### Problem statement
Give back the whole listing exactly, line by line.

::::::::

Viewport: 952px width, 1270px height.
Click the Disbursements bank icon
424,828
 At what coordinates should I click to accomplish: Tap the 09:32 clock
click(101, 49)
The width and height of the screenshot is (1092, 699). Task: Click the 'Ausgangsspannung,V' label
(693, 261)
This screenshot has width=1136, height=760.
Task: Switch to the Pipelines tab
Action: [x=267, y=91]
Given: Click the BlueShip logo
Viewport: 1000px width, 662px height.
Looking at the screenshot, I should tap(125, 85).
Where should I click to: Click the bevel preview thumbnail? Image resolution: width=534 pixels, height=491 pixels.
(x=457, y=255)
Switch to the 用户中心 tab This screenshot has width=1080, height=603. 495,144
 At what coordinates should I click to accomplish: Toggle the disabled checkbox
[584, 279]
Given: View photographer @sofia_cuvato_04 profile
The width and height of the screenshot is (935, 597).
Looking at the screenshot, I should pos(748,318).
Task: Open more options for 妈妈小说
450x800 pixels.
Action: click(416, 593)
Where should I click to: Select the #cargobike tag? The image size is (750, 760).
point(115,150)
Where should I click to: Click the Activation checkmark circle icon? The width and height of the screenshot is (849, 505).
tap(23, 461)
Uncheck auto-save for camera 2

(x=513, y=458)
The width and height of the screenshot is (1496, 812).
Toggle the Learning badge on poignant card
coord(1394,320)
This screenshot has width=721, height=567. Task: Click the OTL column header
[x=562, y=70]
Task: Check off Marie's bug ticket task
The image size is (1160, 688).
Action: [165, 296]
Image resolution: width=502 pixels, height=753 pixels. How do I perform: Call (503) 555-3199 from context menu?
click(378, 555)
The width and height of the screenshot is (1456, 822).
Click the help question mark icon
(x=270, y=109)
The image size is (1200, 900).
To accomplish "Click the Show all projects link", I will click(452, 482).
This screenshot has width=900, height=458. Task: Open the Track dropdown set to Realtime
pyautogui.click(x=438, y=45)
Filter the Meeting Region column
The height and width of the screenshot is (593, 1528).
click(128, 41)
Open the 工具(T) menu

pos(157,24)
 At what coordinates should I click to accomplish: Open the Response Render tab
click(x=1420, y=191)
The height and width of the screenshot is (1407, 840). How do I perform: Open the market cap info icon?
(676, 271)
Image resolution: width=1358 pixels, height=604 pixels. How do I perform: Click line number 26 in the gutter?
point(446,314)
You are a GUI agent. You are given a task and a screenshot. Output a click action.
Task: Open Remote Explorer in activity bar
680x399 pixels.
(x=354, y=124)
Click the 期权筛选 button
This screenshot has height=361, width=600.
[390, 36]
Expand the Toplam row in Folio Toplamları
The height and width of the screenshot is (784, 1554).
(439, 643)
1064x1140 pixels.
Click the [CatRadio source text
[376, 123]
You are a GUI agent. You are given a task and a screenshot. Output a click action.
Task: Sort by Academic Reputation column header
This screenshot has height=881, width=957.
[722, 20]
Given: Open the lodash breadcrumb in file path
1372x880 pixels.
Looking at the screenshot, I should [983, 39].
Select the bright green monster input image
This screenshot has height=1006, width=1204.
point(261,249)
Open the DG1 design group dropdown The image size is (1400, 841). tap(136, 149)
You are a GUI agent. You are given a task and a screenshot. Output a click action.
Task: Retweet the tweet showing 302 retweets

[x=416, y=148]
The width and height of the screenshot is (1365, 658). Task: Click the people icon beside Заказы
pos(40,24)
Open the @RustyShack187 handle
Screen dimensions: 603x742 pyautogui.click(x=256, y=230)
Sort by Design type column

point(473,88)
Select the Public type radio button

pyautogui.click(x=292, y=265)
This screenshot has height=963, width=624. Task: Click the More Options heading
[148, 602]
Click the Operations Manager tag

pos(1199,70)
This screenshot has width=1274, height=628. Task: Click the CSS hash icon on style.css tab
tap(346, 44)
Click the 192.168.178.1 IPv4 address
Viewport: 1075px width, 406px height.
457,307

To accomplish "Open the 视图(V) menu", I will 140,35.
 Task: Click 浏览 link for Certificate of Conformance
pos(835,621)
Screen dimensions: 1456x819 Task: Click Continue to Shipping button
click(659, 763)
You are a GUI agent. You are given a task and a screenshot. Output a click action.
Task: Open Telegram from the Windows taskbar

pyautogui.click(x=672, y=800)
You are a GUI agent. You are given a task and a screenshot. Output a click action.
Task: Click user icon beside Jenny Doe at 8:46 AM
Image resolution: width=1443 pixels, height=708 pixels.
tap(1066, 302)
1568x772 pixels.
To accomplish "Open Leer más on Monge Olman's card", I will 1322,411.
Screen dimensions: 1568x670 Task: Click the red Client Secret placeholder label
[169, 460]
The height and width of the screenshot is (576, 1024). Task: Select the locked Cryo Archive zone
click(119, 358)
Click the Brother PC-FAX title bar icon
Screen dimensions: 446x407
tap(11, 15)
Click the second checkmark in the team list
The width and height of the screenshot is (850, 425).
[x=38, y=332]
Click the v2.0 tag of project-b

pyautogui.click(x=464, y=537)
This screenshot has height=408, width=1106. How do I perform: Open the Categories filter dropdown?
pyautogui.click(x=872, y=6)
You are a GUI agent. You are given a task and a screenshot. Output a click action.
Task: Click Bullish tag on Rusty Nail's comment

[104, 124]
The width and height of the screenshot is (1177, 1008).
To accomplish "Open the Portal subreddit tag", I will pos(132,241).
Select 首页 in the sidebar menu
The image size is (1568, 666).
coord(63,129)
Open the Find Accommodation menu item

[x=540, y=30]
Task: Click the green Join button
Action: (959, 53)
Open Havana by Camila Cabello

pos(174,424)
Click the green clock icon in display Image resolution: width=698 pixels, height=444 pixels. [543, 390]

::::::::

### Expected answer
Viewport: 952px width, 1270px height.
Click the Disbursements bank icon
424,828
 At what coordinates should I click to accomplish: Tap the 09:32 clock
click(101, 49)
The width and height of the screenshot is (1092, 699). Task: Click the 'Ausgangsspannung,V' label
(693, 261)
This screenshot has width=1136, height=760.
Task: Switch to the Pipelines tab
Action: [x=267, y=91]
Given: Click the BlueShip logo
Viewport: 1000px width, 662px height.
Looking at the screenshot, I should tap(125, 85).
Where should I click to: Click the bevel preview thumbnail? Image resolution: width=534 pixels, height=491 pixels.
(x=457, y=255)
Switch to the 用户中心 tab This screenshot has width=1080, height=603. 495,144
 At what coordinates should I click to accomplish: Toggle the disabled checkbox
[584, 279]
Given: View photographer @sofia_cuvato_04 profile
The width and height of the screenshot is (935, 597).
Looking at the screenshot, I should pos(748,318).
Task: Open more options for 妈妈小说
450x800 pixels.
Action: click(416, 593)
Where should I click to: Select the #cargobike tag? The image size is (750, 760).
point(115,150)
Where should I click to: Click the Activation checkmark circle icon? The width and height of the screenshot is (849, 505).
tap(23, 461)
Uncheck auto-save for camera 2

(x=513, y=458)
The width and height of the screenshot is (1496, 812).
Toggle the Learning badge on poignant card
coord(1394,320)
This screenshot has width=721, height=567. Task: Click the OTL column header
[x=562, y=70]
Task: Check off Marie's bug ticket task
The image size is (1160, 688).
Action: [165, 296]
Image resolution: width=502 pixels, height=753 pixels. How do I perform: Call (503) 555-3199 from context menu?
click(378, 555)
The width and height of the screenshot is (1456, 822).
Click the help question mark icon
(x=270, y=109)
The image size is (1200, 900).
To accomplish "Click the Show all projects link", I will click(452, 482).
This screenshot has width=900, height=458. Task: Open the Track dropdown set to Realtime
pyautogui.click(x=438, y=45)
Filter the Meeting Region column
The height and width of the screenshot is (593, 1528).
click(128, 41)
Open the 工具(T) menu

pos(157,24)
 At what coordinates should I click to accomplish: Open the Response Render tab
click(x=1420, y=191)
The height and width of the screenshot is (1407, 840). How do I perform: Open the market cap info icon?
(676, 271)
Image resolution: width=1358 pixels, height=604 pixels. How do I perform: Click line number 26 in the gutter?
point(446,314)
You are a GUI agent. You are given a task and a screenshot. Output a click action.
Task: Open Remote Explorer in activity bar
680x399 pixels.
(x=354, y=124)
Click the 期权筛选 button
This screenshot has height=361, width=600.
[390, 36]
Expand the Toplam row in Folio Toplamları
The height and width of the screenshot is (784, 1554).
(439, 643)
1064x1140 pixels.
Click the [CatRadio source text
[376, 123]
You are a GUI agent. You are given a task and a screenshot. Output a click action.
Task: Sort by Academic Reputation column header
This screenshot has height=881, width=957.
[722, 20]
Given: Open the lodash breadcrumb in file path
1372x880 pixels.
Looking at the screenshot, I should [983, 39].
Select the bright green monster input image
This screenshot has height=1006, width=1204.
point(261,249)
Open the DG1 design group dropdown The image size is (1400, 841). tap(136, 149)
You are a GUI agent. You are given a task and a screenshot. Output a click action.
Task: Retweet the tweet showing 302 retweets

[x=416, y=148]
The width and height of the screenshot is (1365, 658). Task: Click the people icon beside Заказы
pos(40,24)
Open the @RustyShack187 handle
Screen dimensions: 603x742 pyautogui.click(x=256, y=230)
Sort by Design type column

point(473,88)
Select the Public type radio button

pyautogui.click(x=292, y=265)
This screenshot has height=963, width=624. Task: Click the More Options heading
[148, 602]
Click the Operations Manager tag

pos(1199,70)
This screenshot has width=1274, height=628. Task: Click the CSS hash icon on style.css tab
tap(346, 44)
Click the 192.168.178.1 IPv4 address
Viewport: 1075px width, 406px height.
457,307

To accomplish "Open the 视图(V) menu", I will 140,35.
 Task: Click 浏览 link for Certificate of Conformance
pos(835,621)
Screen dimensions: 1456x819 Task: Click Continue to Shipping button
click(659, 763)
You are a GUI agent. You are given a task and a screenshot. Output a click action.
Task: Open Telegram from the Windows taskbar

pyautogui.click(x=672, y=800)
You are a GUI agent. You are given a task and a screenshot. Output a click action.
Task: Click user icon beside Jenny Doe at 8:46 AM
Image resolution: width=1443 pixels, height=708 pixels.
tap(1066, 302)
1568x772 pixels.
To accomplish "Open Leer más on Monge Olman's card", I will 1322,411.
Screen dimensions: 1568x670 Task: Click the red Client Secret placeholder label
[169, 460]
The height and width of the screenshot is (576, 1024). Task: Select the locked Cryo Archive zone
click(119, 358)
Click the Brother PC-FAX title bar icon
Screen dimensions: 446x407
tap(11, 15)
Click the second checkmark in the team list
The width and height of the screenshot is (850, 425).
[x=38, y=332]
Click the v2.0 tag of project-b

pyautogui.click(x=464, y=537)
This screenshot has height=408, width=1106. How do I perform: Open the Categories filter dropdown?
pyautogui.click(x=872, y=6)
You are a GUI agent. You are given a task and a screenshot. Output a click action.
Task: Click Bullish tag on Rusty Nail's comment

[104, 124]
The width and height of the screenshot is (1177, 1008).
To accomplish "Open the Portal subreddit tag", I will pos(132,241).
Select 首页 in the sidebar menu
The image size is (1568, 666).
coord(63,129)
Open the Find Accommodation menu item

[x=540, y=30]
Task: Click the green Join button
Action: (959, 53)
Open Havana by Camila Cabello

pos(174,424)
Click the green clock icon in display Image resolution: width=698 pixels, height=444 pixels. [543, 390]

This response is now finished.